Histology area (mm2) | LAP area (mm2) | Mean difference (mm2) | p-value for difference | Correlation coefficient | p-value for correlation | |
---|---|---|---|---|---|---|
| ||||||
−30–30 HU | 0.34 ± 0.73 | 0.02 ± 0.06 | 0.32 ± 0.73 | <0.001 | 0.138 | 0.162 |
−30–45 HU | 0.34 ± 0.73 | 0.07 ± 0.2 | 0.27 ± 0.71 | <0.001 | 0.228 | 0.019 |
−30–60 HU | 0.34 ± 0.73 | 0.16 ± 0.36 | 0.17 ± 0.36 | 0.014 | 0.266 | 0.006 |
−30–75 HU | 0.34 ± 0.73 | 0.37 ± 0.71 | −0.03 ± 0.86 | 0.701 | 0.292 | 0.003 |
−30–90 HU | 0.34 ± 0.73 | 0.71 ± 1.23 | −0.37 ± 1.24 | 0.029 | 0.280 | 0.004 |
HU, hounsfield unit; LAP, low attenuation plaque.
3.4. QCT measurement for lipid rich plaque area
Cross-section level quantitative measurements of lipid rich plaque area according to different HU cut-offs are shown in Table 4. LAP area identified by QCT analysis tended to increase with higher HU cut-off values. Except for the <30 HU cut-off, all cut-off points showed significant correlation with the corresponding histologic analysis. Notably, the <75 HU cut-off had the highest correlation coefficient (0.292, p = 0.003) and no significant differences were observed in lipid rich plaque area between histology and QCT analysis (histology: 0.34 ± 0.73 mm2, QCT: 0.37 ± 0.71 mm2, p = 0.701). Bland-Altman analyses for <30, <45, <60, <75, and <90 showed a mean bias of −0.4 with 95% limits of agreement extending from −1.8 to 1.0, −0.3 with −1.7 to 1.1, −0.2 with −1.6 to 1.1, 0 with −1.6 to 1.6, and 0.3 with −2.0 to 2.6, respectively (Supplementary Fig. 1). The trend of underestimation of lipid rich plaque is noted among all HU cut-offs in QCT and this trend is progressively decreased with higher HU cut-offs. On the other hand, variances which represent wide 95% CIs tend to increase in higher HU cut-offs. The <75 cut-off showed the lowest bias.
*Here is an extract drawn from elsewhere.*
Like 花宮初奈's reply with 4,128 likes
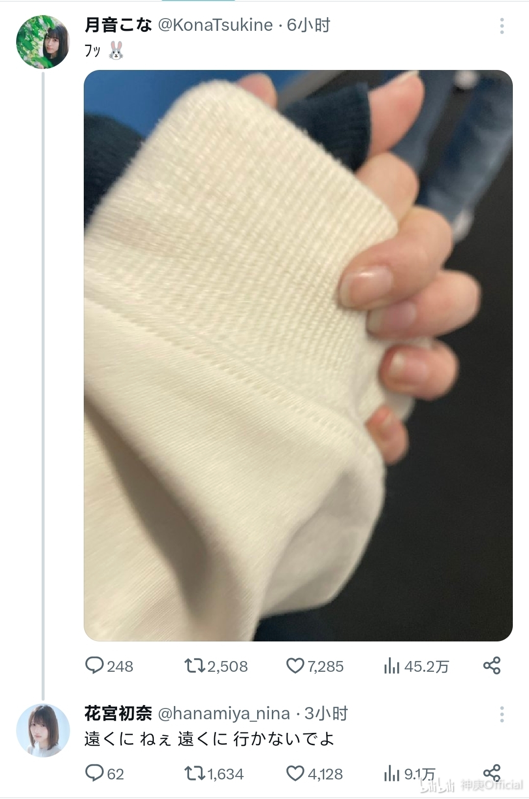The image size is (529, 799). tap(314, 774)
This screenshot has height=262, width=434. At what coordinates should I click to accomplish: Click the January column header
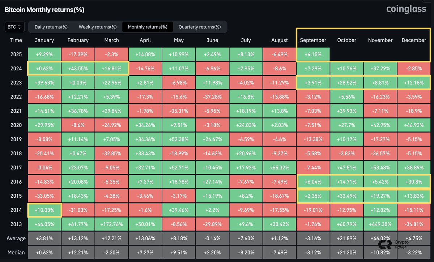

The average HU within the coronary lumen in CT was 444 and ranged from 201 to 725 HU. The results of the interaction test between lumen HU and LAP area for lipid rich plaque area in histology was not statistically significant at <75 HU cut-off (p = 0.132). When comparing lipid rich plaque area and LAP area across lumen HU density tertiles (Supplementary Table 1), LAP area was overestimated in cross-sections with lower lumen HU density (1st tertile) and underestimated in cross-sections with higher lumen HU density (3rd tertile).
3.5. Subgroup analysis by age group
There was no significant difference in comorbidities between the age groups (Supplementary Table 2). 49 cross-sections and 56 cross-sections were included in young (<52) and old age (52≥) group, respectively. The old age group demonstrated higher prevalence of calcified plaque (14% vs 2%) and lower prevalence of non-calcified plaque (39% vs. 61%) than the young age group (p = 0.019). A similar trend was noted at higher specificity at lower HU cut-off and increasing sensitivity in higher HU cut-off (Supplementary Table 3). Overall diagnostic performance is slightly higher in the young age group but not statistically significant (all p-value>0.05 comparing accuracy between young and old age group in each HU cut-offs).
4. Discussion
In this study, we sought to identify a reliable HU cut-off to assess lipid rich plaque by semi-automated QCT analysis, using histopathology analysis as the reference standard. Our results demonstrated that quantitative measurement of LAP area by QCT was significantly correlated with histologic measurement of lipid rich plaque area. Notably, out of the 5 different HU cut-offs (<30, <45, <60, <75, and <90 HU), the <75 HU cut-off most accurately measured LAP area with a high correlation coefficient, with histologic measurement of lipid rich plaque area.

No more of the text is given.